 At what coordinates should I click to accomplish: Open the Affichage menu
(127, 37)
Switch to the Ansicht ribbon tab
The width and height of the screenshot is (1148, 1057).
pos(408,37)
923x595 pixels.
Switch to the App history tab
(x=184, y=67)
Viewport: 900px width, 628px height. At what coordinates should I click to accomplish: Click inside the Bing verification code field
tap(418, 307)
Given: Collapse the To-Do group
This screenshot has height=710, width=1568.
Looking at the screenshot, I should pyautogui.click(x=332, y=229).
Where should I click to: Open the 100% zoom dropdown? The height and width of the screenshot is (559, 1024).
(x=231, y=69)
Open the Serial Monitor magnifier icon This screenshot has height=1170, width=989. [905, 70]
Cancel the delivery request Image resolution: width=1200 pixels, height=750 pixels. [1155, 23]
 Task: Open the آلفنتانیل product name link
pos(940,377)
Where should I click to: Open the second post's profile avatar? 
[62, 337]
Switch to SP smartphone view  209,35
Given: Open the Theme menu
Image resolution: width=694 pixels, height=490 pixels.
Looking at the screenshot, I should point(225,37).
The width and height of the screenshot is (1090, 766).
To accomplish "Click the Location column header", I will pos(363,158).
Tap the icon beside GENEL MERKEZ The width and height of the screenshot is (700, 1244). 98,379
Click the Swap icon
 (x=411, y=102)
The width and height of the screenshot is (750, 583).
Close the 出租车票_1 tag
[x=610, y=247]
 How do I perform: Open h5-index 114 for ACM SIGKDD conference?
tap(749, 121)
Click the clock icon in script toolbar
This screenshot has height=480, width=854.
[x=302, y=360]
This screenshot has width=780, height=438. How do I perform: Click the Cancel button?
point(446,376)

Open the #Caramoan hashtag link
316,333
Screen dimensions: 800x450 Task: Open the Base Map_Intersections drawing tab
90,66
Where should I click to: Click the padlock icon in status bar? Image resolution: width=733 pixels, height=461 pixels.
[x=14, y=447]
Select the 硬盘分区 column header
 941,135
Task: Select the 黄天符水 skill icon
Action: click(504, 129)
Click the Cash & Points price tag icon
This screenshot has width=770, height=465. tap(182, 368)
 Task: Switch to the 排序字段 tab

━━━

任务要求 →
将上面所有数据行重写一遍，把“Swap”替换为“Refresh”，其余内容一律不变。

参考答案 →
 At what coordinates should I click to accomplish: Open the Affichage menu
(127, 37)
Switch to the Ansicht ribbon tab
The width and height of the screenshot is (1148, 1057).
pos(408,37)
923x595 pixels.
Switch to the App history tab
(x=184, y=67)
Viewport: 900px width, 628px height. At what coordinates should I click to accomplish: Click inside the Bing verification code field
tap(418, 307)
Given: Collapse the To-Do group
This screenshot has height=710, width=1568.
Looking at the screenshot, I should pyautogui.click(x=332, y=229).
Where should I click to: Open the 100% zoom dropdown? The height and width of the screenshot is (559, 1024).
(x=231, y=69)
Open the Serial Monitor magnifier icon This screenshot has height=1170, width=989. [905, 70]
Cancel the delivery request Image resolution: width=1200 pixels, height=750 pixels. [1155, 23]
 Task: Open the آلفنتانیل product name link
pos(940,377)
Where should I click to: Open the second post's profile avatar? 
[62, 337]
Switch to SP smartphone view  209,35
Given: Open the Theme menu
Image resolution: width=694 pixels, height=490 pixels.
Looking at the screenshot, I should point(225,37).
The width and height of the screenshot is (1090, 766).
To accomplish "Click the Location column header", I will pos(363,158).
Tap the icon beside GENEL MERKEZ The width and height of the screenshot is (700, 1244). 98,379
Click the Refresh icon
 (x=411, y=102)
The width and height of the screenshot is (750, 583).
Close the 出租车票_1 tag
[x=610, y=247]
 How do I perform: Open h5-index 114 for ACM SIGKDD conference?
tap(749, 121)
Click the clock icon in script toolbar
This screenshot has height=480, width=854.
[x=302, y=360]
This screenshot has width=780, height=438. How do I perform: Click the Cancel button?
point(446,376)

Open the #Caramoan hashtag link
316,333
Screen dimensions: 800x450 Task: Open the Base Map_Intersections drawing tab
90,66
Where should I click to: Click the padlock icon in status bar? Image resolution: width=733 pixels, height=461 pixels.
[x=14, y=447]
Select the 硬盘分区 column header
 941,135
Task: Select the 黄天符水 skill icon
Action: click(504, 129)
Click the Cash & Points price tag icon
This screenshot has width=770, height=465. tap(182, 368)
 Task: Switch to the 排序字段 tab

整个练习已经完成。